Bad winter to come —so says the persimmons

American persimmons grow on high, rocky ground over much of eastern Kansas.

American persimmons grow on high, rocky ground over much of eastern Kansas.

Forget the National Weather Service, Accuweather and all those other fancy forecasting conglomerations….Steve Harvey says his personal weather forecasters are saying it’s going to be a danged hard winter.

His forecasters, by the way, are persimmon fruit on the hunting lands he manages in Bourbon County.

American persimmon trees, also known as opossumwood, grow over most of the eastern and central U.S., including much of the eastern one-third of Kansas.  I’ve seen some in western Butler County, a few miles north of Kellogg and Santa Fe Lake Road. They’re normally found on rocky hilltops, growing in clusters about the size of an average two-car garage or smaller. The trees are normally about wrist-thick, and 10 to 15 feet tall.

Country lore says that if the inside of a persimmon seed holds something shaped like a spoon, a hard winter is on the way.

Country lore says that if the inside of a persimmon seed holds something shaped like a spoon, a hard winter is on the way.

They produce a sweet fruit that appears to be like a cross between a date and a plum, though about the size of  a ping-pong ball. When ripe, the fruit is orange and sweet. When literally green, one bite will leave you puckering for quite a while, and never biting a green persimmon again. Historically, people either ate ripe persimmons raw or made them into puddings. I have friends in Elk County who turn persimmons into some mighty tasty, and potent, wine, too.

Persimmons are hugely popular with wildlife, and deer can often be seen feeding in persimmon groves this time of the year when the ripe fruit is dropping to the ground. A heavy wind can also shake the thin trees enough to drop more fruit to the ground. Raccoons often climb the trees to knock down the fruit. Opossums like persimmons a lot, too.

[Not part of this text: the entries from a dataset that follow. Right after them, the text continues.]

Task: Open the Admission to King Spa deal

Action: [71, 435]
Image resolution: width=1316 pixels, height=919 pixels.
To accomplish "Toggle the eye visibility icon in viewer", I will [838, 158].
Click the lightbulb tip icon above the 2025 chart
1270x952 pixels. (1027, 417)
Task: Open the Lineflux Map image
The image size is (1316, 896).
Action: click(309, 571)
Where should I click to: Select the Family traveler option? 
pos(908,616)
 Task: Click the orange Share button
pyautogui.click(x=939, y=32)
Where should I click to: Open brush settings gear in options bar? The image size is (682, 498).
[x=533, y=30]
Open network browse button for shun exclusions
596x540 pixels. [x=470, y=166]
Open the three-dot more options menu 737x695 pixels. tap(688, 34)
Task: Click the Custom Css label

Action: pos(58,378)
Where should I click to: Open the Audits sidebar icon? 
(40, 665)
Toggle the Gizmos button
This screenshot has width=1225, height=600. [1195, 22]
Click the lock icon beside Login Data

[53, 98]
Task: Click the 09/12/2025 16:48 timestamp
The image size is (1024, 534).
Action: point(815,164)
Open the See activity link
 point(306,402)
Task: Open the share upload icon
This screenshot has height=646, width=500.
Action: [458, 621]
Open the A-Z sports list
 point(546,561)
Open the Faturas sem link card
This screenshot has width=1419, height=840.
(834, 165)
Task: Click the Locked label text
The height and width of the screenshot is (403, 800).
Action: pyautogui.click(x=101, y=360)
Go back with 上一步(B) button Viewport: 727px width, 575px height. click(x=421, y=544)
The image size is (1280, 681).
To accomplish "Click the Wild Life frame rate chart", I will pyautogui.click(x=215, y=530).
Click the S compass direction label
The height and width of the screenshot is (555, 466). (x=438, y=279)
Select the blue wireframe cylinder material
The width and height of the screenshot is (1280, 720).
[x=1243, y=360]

A persimmon grove in Bourbon County is loaded with fruit.

A persimmon grove in Bourbon County is loaded with fruit.

Stopping to snack on some fruit at one of the many groves that was loaded with persimmons last weekend, Harvey, a native from southern Arkansas, pulled out a pocket knife and sliced into a seed. He and Wayne Simien, Sr., said they’d long been told that if the inside of the seed held what looked like a small spoon it meant a lot of snow and cold would come this winter. If the inside held what looked to be a fork, the winter would be mild.

Wouldn’t you know it, the permission seeds Harvey tested had the smallish spoons.

Wayne Simien, Sr., eats a persimmon, a wild fruit much like a date.

Wayne Simien, Sr., eats a persimmon, a wild fruit much like a date.

So I guess we’d best bundle up since the persimmons say it’s going to be a bad winter. One thing about it, their accuracy rate can’t be much worse than those of the major weather services.